Not only do car manufacturers have to design new electrified models but they must face the challenge of adapting their extensive manufacturing facilities to ensure profitability.
Car companies appear to be taking two distinct approaches to this adaptation requirement. The first, as championed by BMW and Jaguar, is the “one platform serves all”. Under this method, a single platform is used to build internal combustion engine, hybrid and pure electric versions of a given model.
This ‘flexible architecture’ minimises the initial capital outlay, and allows for product flexibility, a significant factor given the known unknown that the electric vehicle (EV) adoption curve presents over forthcoming years. As such, flexible production lines can run at enhanced utilisation rates, regardless of whether end demand is for electric, hybrid, or ICE vehicles.

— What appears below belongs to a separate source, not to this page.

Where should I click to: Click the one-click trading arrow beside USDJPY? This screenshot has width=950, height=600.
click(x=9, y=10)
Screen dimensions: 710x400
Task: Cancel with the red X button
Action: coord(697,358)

The second method, which will be employed by the world’s largest carmaker Volkswagen, is the MEB (Modularer Elektrobaukasten) platform. This type of bespoke/native EV architecture is also used by Tesla, the world’s largest pure-play EV manufacturer, at its US production line.
This modular approach to automotive manufacturing recognises that EVs and ICE vehicles have fundamentally different vehicle architecture and thus starts the manufacturing process with a battery pack between the wheels, before building the car up from the base.
In adopting this approach, bespoke manufacturing lines are able to design and manufacture EVs with several advantages. Not only do these native lines already deliver cars with higher ranges but they have far more interior space for passengers. Further, as the EV manufacturing learning curve develops, it is likely that the economic efficiency of bespoke lines improves. This combined with lower battery costs is set to materially reduce the production cost of EVs.
Of course the downside with the native manufacturing line approach is that it requires expensive upfront investment, though likely to diminish over time, and it affords no flexibility in propulsion system delivery. As such, if EV adoption is slower than anticipated, these lines could remain idle before demand (eventually) picks up.
A rock and a hard place
Notwithstanding a widespread recognition of the transformation required, it is difficult to avoid the simple conclusion that car companies find themselves between a rock and a hard place. On the one hand they face ever tightening emission rules and bans on internal combustion engines in larger cities. On the other hand, the prospect of further capital investments to build EV capacity.
The leadership will need to be both bold and cautious in navigating this uncertain future, keeping an eye all the time on potential disruption from new entrants (including disruptors such as Tesla, Dyson and the plethora of Chinese EV manufacturers that continue to emerge) that are not weighed down by legacy assets.
Given these challenges, automotive industry valuations remain very low. As shown in the chart below, European OEMs are trading at an average P/E of 6.5x, beneath the 10 year average of 10.9x and at a widening discount to the MSCI Europe Index, currently trading at 14.4x.
Do these low valuations represent an opportunity to find value in an increasing unloved sector, or should we be wary, given the materiality of the challenges that could simultaneously continue to dampen sentiment and constrain free cash flow generation?
As thematic investors, our analysis continues to point towards a challenging operating environment for the traditional automotive sector. However, disruption will lead to changes in the structure of the industry and our research points to new and emerging opportunities from both digitalisation and climate change. So while the ride is likely to be bumpy, we continue to look for hidden value across the industry chain.